Is Mediastinoscopy Still the Gold Standard to Evaluate Mediastinal Lymph Nodes in Patients with Non-Small Cell Lung Carcinoma?

Abstract
Objectives In this study, we aimed to define the efficacy of F-18 FDG PET/CT for the detection of mediastinal lymph node metastases by comparing the mediastinal findings of F-18 FDG PET/CT with the histopathological results obtained either by mediastinoscopy or thoracotomy in patients with clinically operable non-small cell lung cancer (NSCLC). Material and Methods This is a prospective, single-institution study of 68 consecutive patients with suspected or pathologically proven, localized, clinically resectable NSCLC (8 females and 60 males; mean age: 60.36 ± 1.01 years, range: 43–78 years). The patients underwent integrated PET/CT scanning at the same PET center. Standard cervical mediastinoscopy and extended mediastinoscopy were performed to sample the lymph nodes. During thoracotomy, complete mediastinal lymph node dissection was routinely performed. Results Mediastinoscopy gave true positive results in 9 patients and true negative results in 57 patients. There were two false negative results. Mediastinoscopy had a sensitivity of 81.8% (95% CI: 63–82), a specificity of 100% (95% CI: 96–100), a PPV of 100% (95% CI: 77–100), a NPV of 96.6% (95% CI: 93–96), and an accuracy of 97% for the detection of mediastinal lymph node metastases.
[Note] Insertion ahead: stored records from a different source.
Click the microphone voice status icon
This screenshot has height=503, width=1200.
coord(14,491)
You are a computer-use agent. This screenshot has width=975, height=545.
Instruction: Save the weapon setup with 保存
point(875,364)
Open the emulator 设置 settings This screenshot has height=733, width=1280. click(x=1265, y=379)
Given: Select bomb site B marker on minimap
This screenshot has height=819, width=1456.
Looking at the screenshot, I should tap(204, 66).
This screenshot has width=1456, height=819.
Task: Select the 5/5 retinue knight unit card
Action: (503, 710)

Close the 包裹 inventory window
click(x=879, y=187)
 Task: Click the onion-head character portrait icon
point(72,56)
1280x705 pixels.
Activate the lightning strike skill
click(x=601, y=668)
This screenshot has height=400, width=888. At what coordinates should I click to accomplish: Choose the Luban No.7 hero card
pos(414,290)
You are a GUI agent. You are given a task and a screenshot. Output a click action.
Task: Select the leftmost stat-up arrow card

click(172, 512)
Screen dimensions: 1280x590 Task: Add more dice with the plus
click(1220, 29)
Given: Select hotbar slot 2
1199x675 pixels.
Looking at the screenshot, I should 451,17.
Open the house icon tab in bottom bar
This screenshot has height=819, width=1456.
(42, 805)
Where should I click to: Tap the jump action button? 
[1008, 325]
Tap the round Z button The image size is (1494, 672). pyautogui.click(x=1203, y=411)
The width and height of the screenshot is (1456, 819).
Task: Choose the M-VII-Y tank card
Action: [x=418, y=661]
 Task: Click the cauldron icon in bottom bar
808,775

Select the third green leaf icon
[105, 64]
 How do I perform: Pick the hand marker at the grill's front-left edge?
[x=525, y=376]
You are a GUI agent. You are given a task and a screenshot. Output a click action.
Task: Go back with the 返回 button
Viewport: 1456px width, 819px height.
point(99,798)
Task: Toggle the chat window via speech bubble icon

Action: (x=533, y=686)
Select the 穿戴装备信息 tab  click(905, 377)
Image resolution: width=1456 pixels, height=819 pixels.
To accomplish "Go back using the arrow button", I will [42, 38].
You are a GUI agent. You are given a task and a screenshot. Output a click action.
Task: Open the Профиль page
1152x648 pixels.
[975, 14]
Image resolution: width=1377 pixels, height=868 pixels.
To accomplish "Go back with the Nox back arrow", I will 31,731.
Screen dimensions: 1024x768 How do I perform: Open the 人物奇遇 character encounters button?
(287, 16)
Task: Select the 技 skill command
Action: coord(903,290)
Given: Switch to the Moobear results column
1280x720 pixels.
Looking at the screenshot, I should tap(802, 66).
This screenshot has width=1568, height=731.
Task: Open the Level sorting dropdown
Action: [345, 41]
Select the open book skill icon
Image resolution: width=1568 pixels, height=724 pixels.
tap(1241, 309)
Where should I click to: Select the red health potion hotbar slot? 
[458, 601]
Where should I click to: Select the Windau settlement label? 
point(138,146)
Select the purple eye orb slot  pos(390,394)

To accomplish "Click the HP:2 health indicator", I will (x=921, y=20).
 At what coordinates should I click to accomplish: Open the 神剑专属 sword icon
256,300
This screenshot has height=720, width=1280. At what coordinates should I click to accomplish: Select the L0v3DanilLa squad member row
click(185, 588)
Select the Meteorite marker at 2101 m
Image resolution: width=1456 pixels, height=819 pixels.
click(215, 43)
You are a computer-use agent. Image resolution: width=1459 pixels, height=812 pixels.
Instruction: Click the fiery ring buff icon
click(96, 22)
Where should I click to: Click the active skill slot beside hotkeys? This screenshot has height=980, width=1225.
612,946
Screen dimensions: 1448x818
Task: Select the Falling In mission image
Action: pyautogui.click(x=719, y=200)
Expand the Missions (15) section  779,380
When PET/CT results were compared with postoperative pathological examination results, PET/CT correctly identified 48 out of 50 patients (96%) who did not have metastatic lymph node involvement. N2/N3 disease was correctly determined by PET/CT in 8 of 11 patients (72.7%) who had positive results on histological analysis. When only N2 and N3 nodal diseases were included in the calculation with the aim of making a comparison with mediastinoscopy (for mediastinal nodes), integrated PET/CT had a sensitivity of 72.7% (95% CI: 51–80), a specificity of 97.7% (95% CI: 92–99), a PPV of 88.9% (95% CI: 62–97), a NPV of 93.3% (95% CI: 88–95) and an accuracy of 92.6% (95% 83–95) for the detection of intrathoracic N2 and N3 nodal metastases. Conclusion Our data shows that due to its high sensitivity and accuracy, mediastinoscopy is still the most reliable method to evaluate mediastinal lymph nodes in patients with NSCLC.